> [Work to do]: Copy out word for word the lines from the one containing "You are a GUI" through the end of the lines. Leave out the pictures.

> [Item position lines]:
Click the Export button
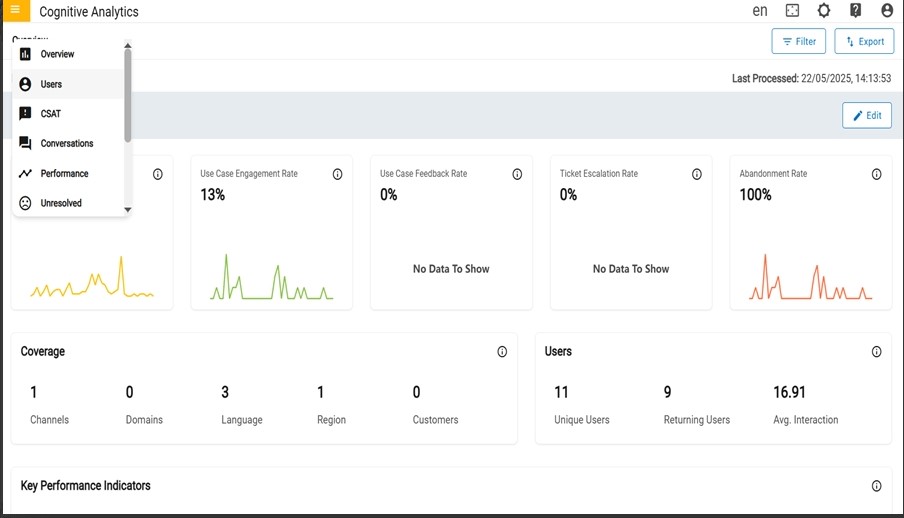The height and width of the screenshot is (518, 904). pyautogui.click(x=864, y=41)
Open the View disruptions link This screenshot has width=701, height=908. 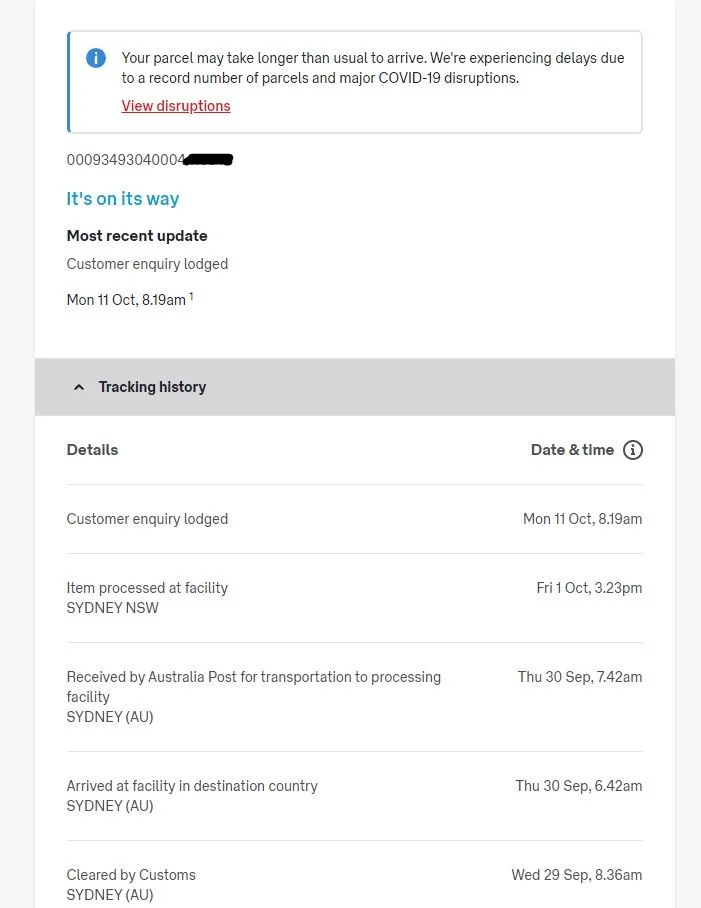[x=176, y=106]
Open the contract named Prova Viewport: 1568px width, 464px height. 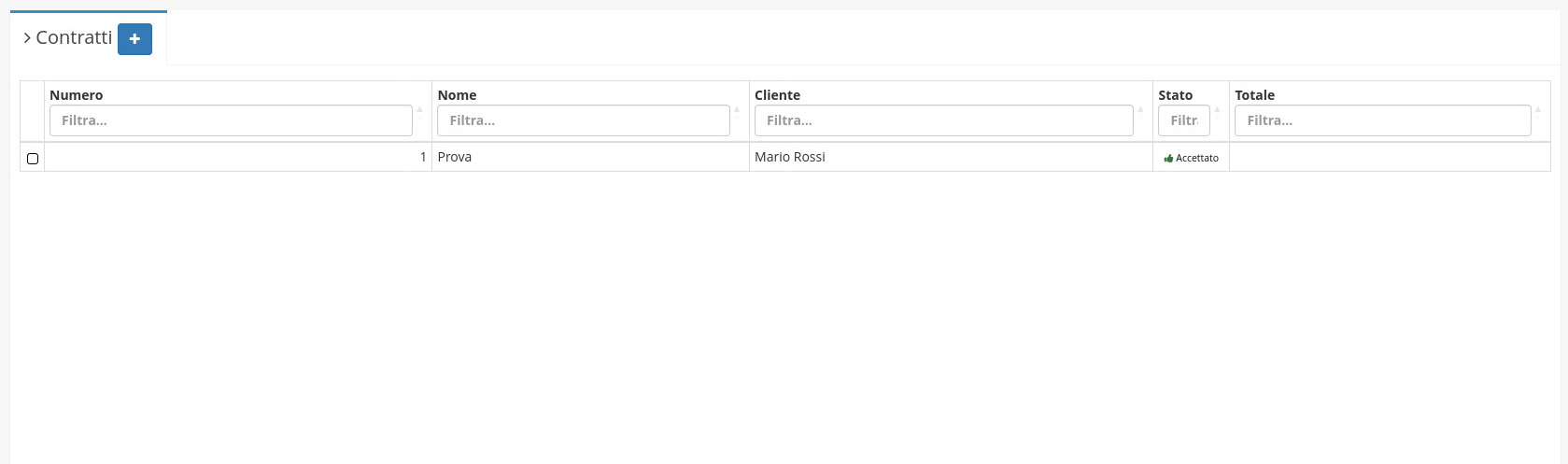[455, 157]
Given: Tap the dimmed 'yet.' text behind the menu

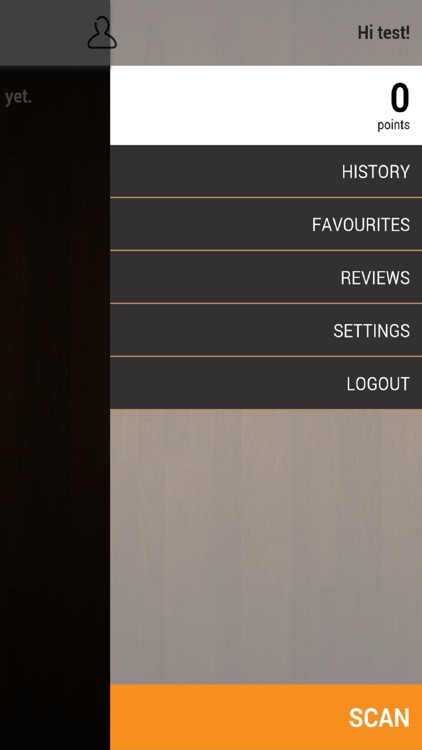Looking at the screenshot, I should 18,98.
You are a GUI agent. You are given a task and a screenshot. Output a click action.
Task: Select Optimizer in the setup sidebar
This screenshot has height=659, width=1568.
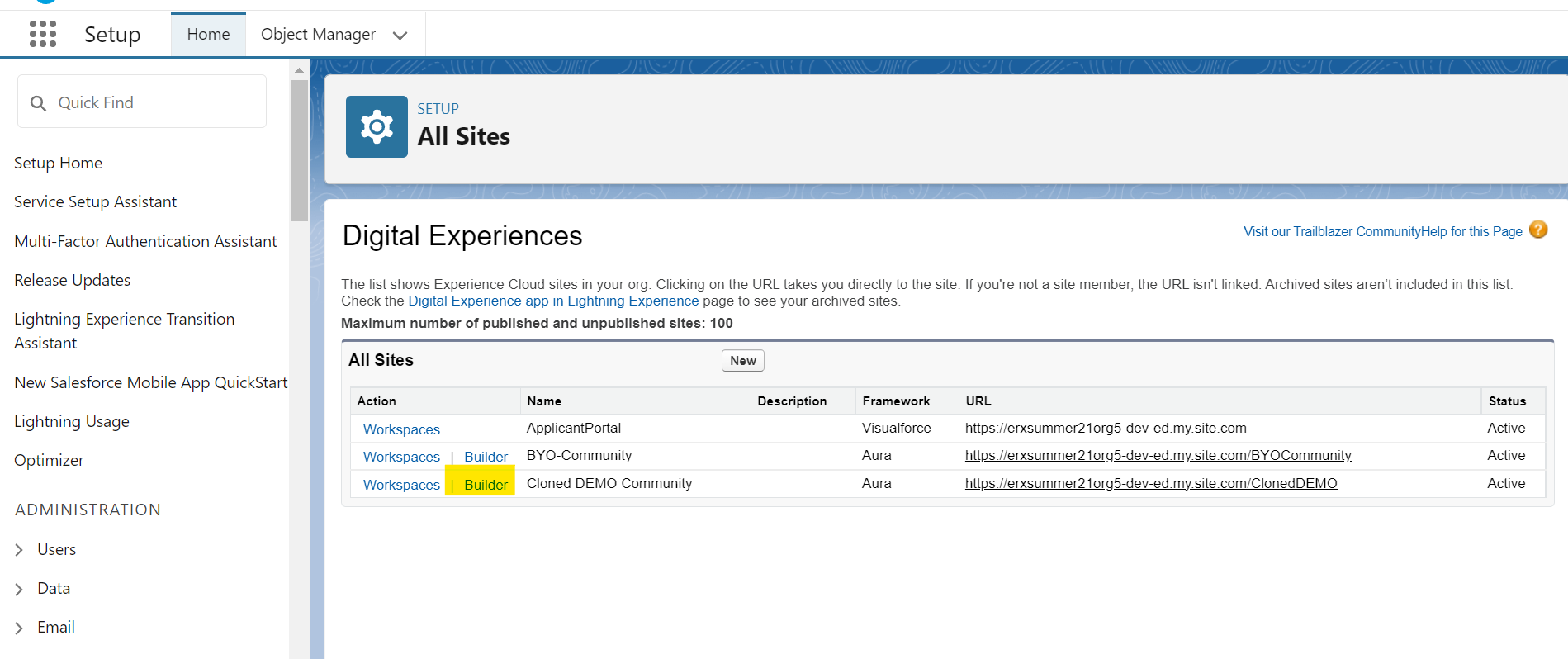[x=49, y=460]
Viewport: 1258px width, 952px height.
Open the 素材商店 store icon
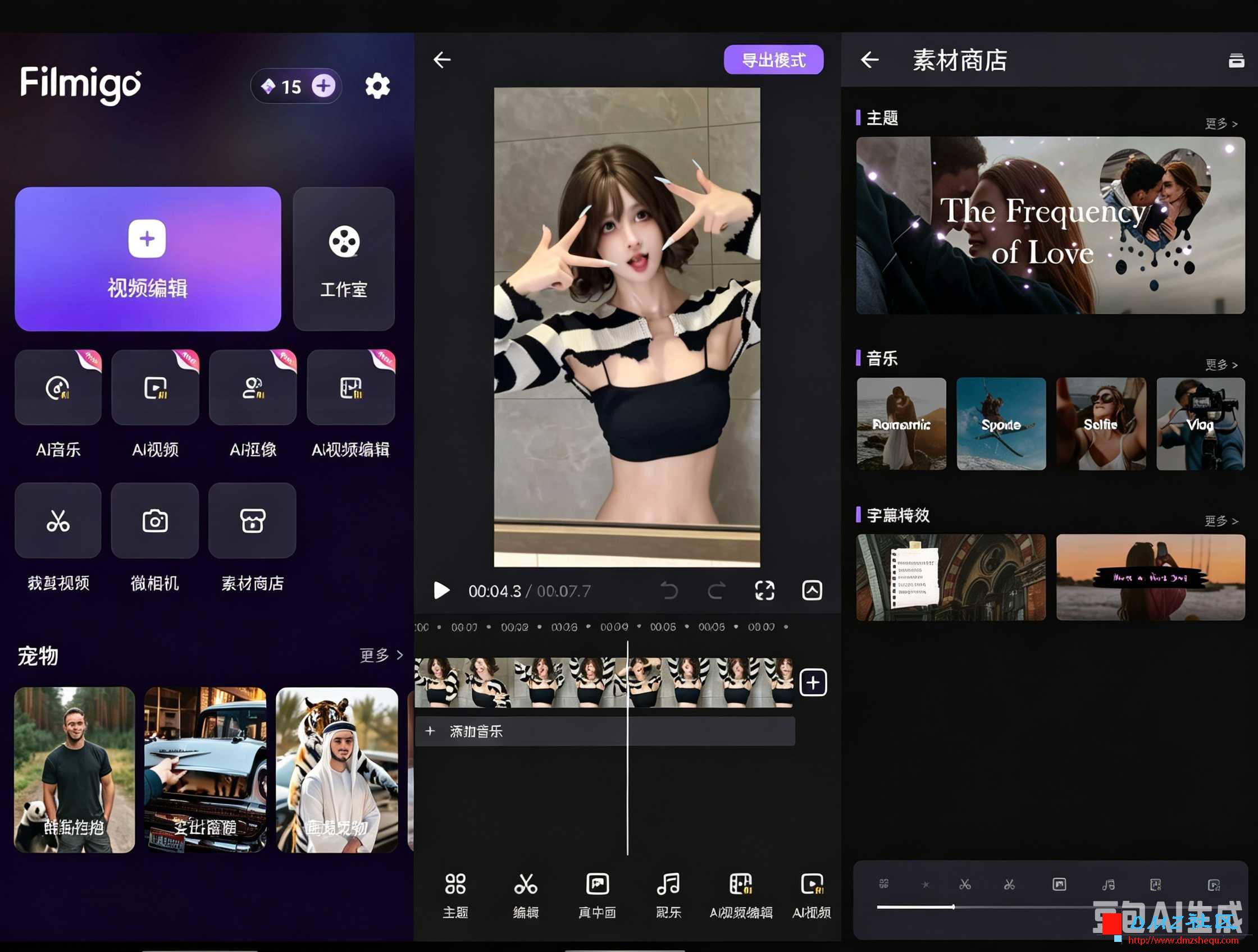(x=252, y=520)
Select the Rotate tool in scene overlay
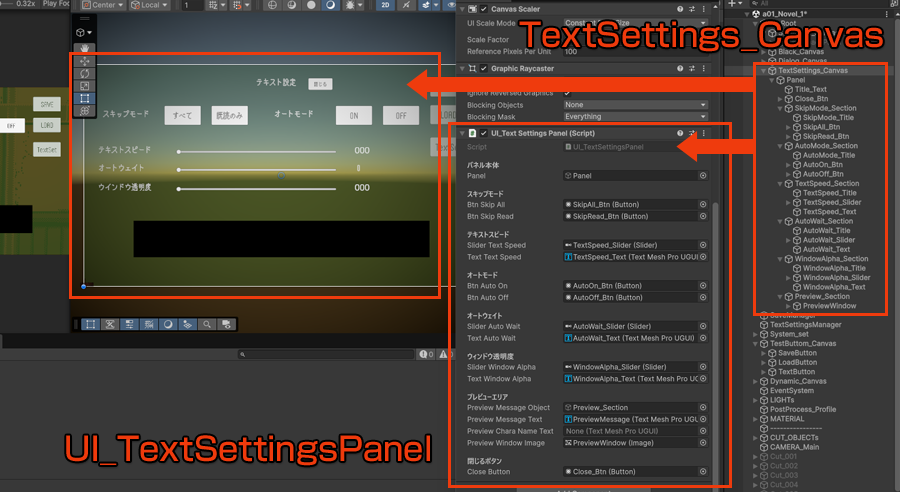900x492 pixels. (85, 73)
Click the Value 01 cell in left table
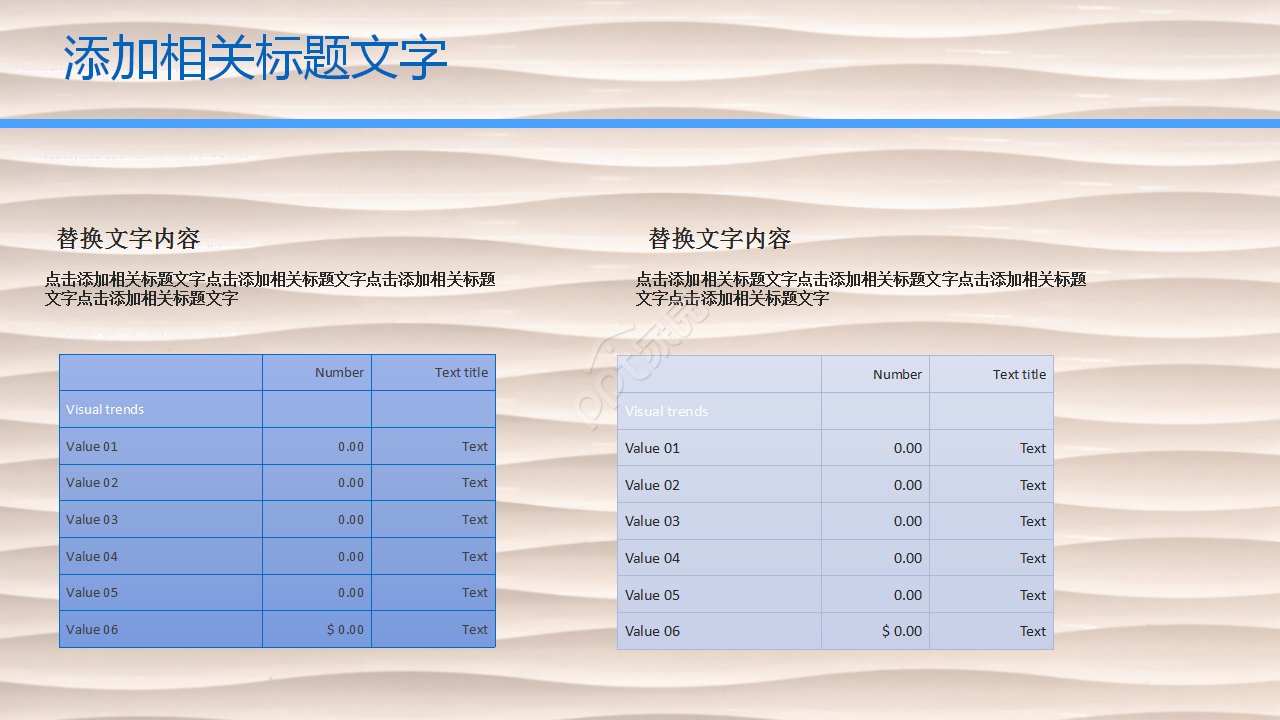The height and width of the screenshot is (720, 1280). pyautogui.click(x=91, y=446)
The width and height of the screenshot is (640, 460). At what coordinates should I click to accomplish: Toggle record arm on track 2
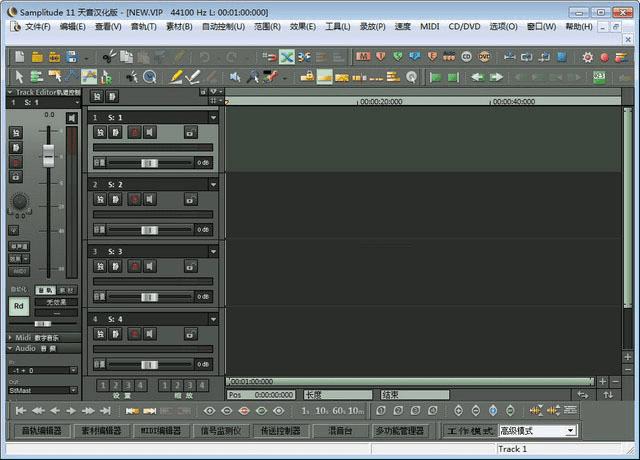click(133, 199)
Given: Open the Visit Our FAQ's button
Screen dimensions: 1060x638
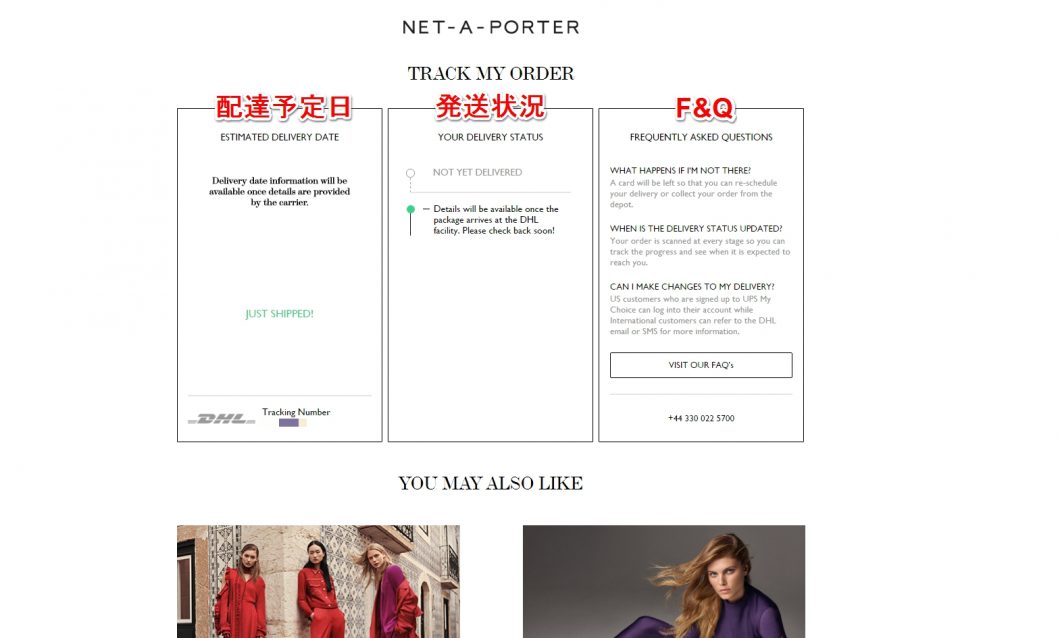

> [Written response]:
You are a GUI agent. You are given a task and a screenshot. Output a click action.
Task: Select Optimizer in the setup sidebar
This screenshot has height=659, width=1568.
[x=49, y=460]
Viewport: 1258px width, 952px height.
Open the 素材商店 store icon
(x=252, y=520)
Select the Rotate tool in scene overlay
900x492 pixels. (85, 73)
Click the Value 01 cell in left table
The height and width of the screenshot is (720, 1280). pyautogui.click(x=91, y=446)
The width and height of the screenshot is (640, 460). At what coordinates should I click to accomplish: Toggle record arm on track 2
click(133, 199)
Given: Open the Visit Our FAQ's button
Screen dimensions: 1060x638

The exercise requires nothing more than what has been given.